La situazione di Start Romagna è stata sviscerata nell’ultimo consiglio comunale perché all’ordine del giorno c’era il bilancio di previsione 2023-2025 di Rimini Holding. E’ stato spiegato che, la società che si occupa del trasporto pubblico locale, dal punto di vista finanziario non versa in difficoltà, dal 2014 al 2021 ha sempre chiuso i propri bilanci in utile (nel caso del 2020 grazie ai contributi dell’emergenza Covid), e che l’andamento negativo del semestre è figlio della pandemia, e in particolare dell’aumento dei costi delle materie prime (carburanti ed energia elettrica). Start conta però di «riassorbire la perdita nel secondo semestre del 2022», ed ha in programma un forte investimento nel “parco mezzi”, ben 70 milioni di euro, per il quale ha acceso un mutuo decennale di 20 milioni.

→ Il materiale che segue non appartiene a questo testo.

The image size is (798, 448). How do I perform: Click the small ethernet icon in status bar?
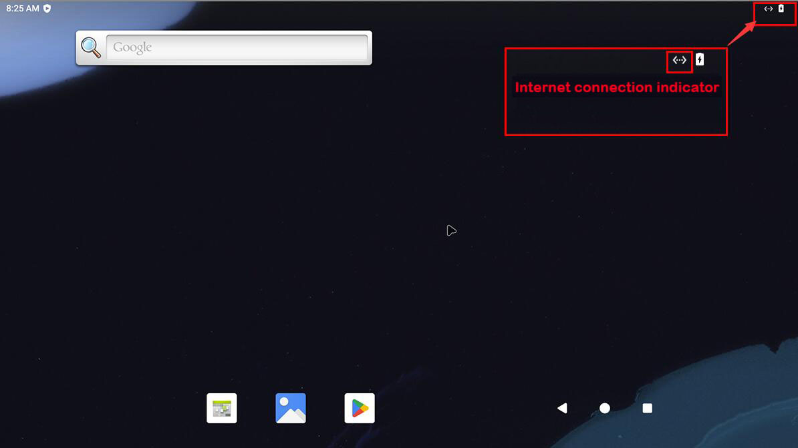click(x=769, y=9)

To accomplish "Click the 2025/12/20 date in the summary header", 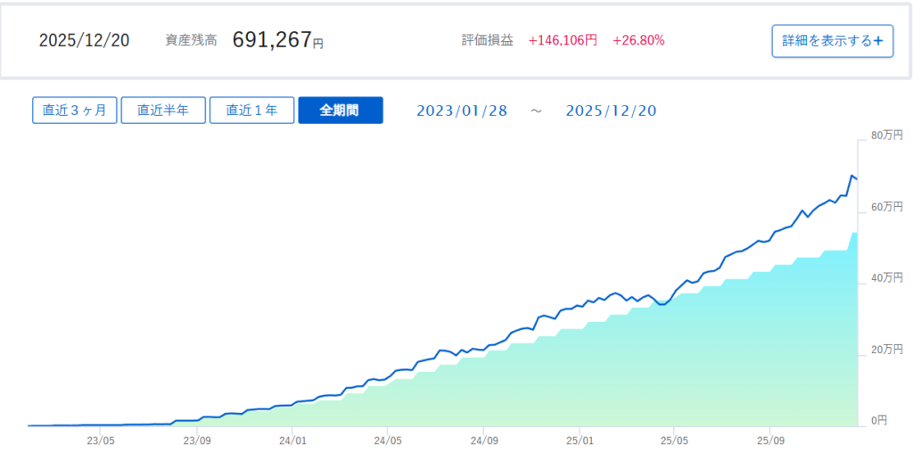I will coord(84,41).
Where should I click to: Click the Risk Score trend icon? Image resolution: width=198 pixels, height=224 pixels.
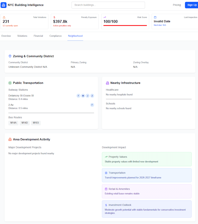105,17
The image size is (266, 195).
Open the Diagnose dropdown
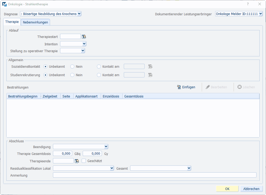(x=51, y=14)
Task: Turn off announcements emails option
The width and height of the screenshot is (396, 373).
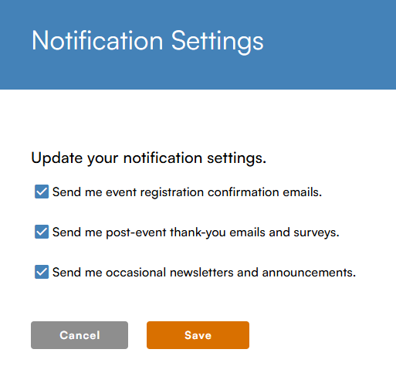Action: pyautogui.click(x=42, y=272)
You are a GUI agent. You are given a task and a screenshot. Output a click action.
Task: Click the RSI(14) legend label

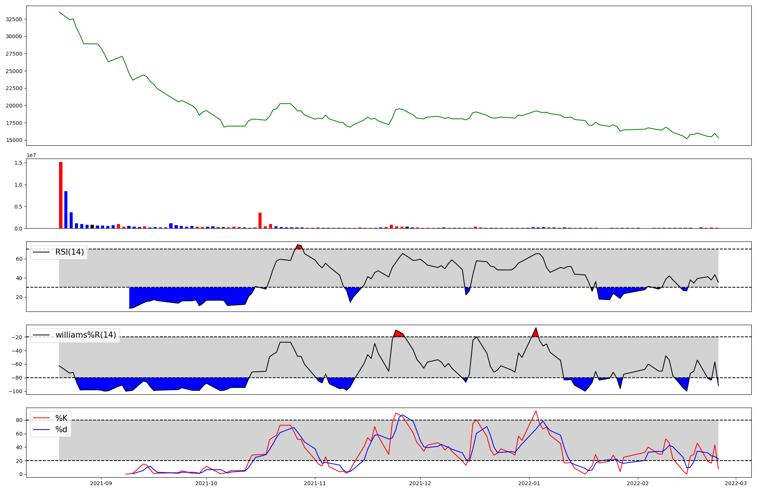[x=69, y=252]
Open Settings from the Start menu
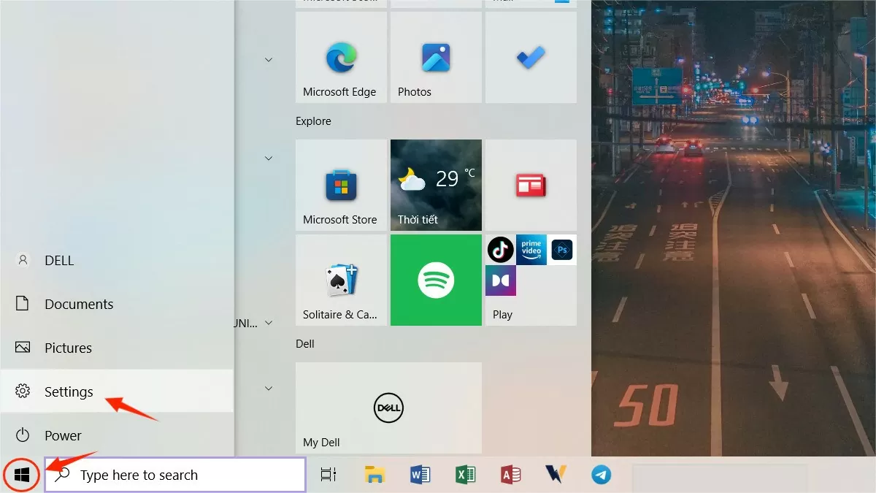The width and height of the screenshot is (876, 493). [70, 391]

A fronte di questo quadro, però, il consigliere comunale di Fratelli d’Italia, Carlo Rufo Spina, ha messo in luce un comportamento «troppo politico» di Start Romagna.
«Nei mesi scorsi c’è stata la famosa operazione alle ex Padane, secondo l’amministrazione sarebbe stata l’operazione di un privato, ma Start Romagna ha poco di privato, è una partecipata pubblica, anche se risponde troppo spesso a logiche di natura politica. Quando una società risponde a queste logiche è necessariamente in perdita, mentre deve essere improntata alla economicità e quando fa degli investimenti deve vedere il proprio utile», ha detto l’esponente della minoranza. «Invece per quanto riguarda la riqualificazione di un immobile, che tra l’altro dovrebbe essere demolito per far posto ad una rivalutazione delle mura romane («restituendo quell’area alla città»), con investimenti incomprensibili di natura politica, spendendo circa 450mila euro per rivalutare un proprio bene e darlo in locazione ad un privato con un canone di locazione di 25mila euro all’anno, con un contratto di 12 anni (6 più sei) incamerando complessivamente 300mila euro, mi sembra che prevalga una logica politica, poco economica e molto fallimentare».
Quindi Spina ha chiesto se Rimini Holding abbia valutato questi aspetti e cercato di capire le ragioni del discusso investimento: «Per l’ampiezza del bene e per la sua ubicazione, un canone di 25mila euro l’anno non è il modo di valorizzarlo».
Alla domanda su quanto sia stato esattamente l’investimento di Start nelle ex Padane, ora birreria, nessuno ha risposto.
«Vorrei che Rimini Holding facesse rilevare queste incongruenze a Start Romagna», ha insistito Spina, e che per il prosieguo del rapporto contrattuale, alla fine dei 12 anni, le condizioni potessero almeno cambiare.
L’amministratore unico di Rimini Holding, Marco Tognacci, non ha fatto del tutto cadere gli interrogativi di Rufo Spina: «Rimini Holding esercita i diritti dell’azionista e fa attenzione a non esercitare diritti che non gli sono propri. Start ha il suo cda e il suo collegio sindacale che in questo genere di investimenti extra oggetto sociale o non pertinenti all’attività, avranno sicuramente fatto le proprie valutazioni, che comunque non sono di competenza dell’azionista. Quello che si potrà fare nella prossima assemblea di approvazione del bilancio sarà eventualmente chiedere, come un azionista ha diritto di fare, informazioni su questo tipo di investimenti». Ed ha concluso sul punto: «L’unico investimento sul quale gli azionisti nel comitato di coordinamento sono stati sentiti è quello di 70 milioni in nuovi mezzi per riammodernare il parco macchine, non altri investimenti e nemmeno quello a cui faceva cenno lei». Parole che comunque aprono ulteriori interrogativi: perché Start si è imbarcata in questo investimento «extra oggetto sociale» e perché si è accontentata di quel canone di locazione, che a suo tempo fu contestato anche ad un ex amministratore comunale di primo piano, che risponde al nome di Maurizio Melucci?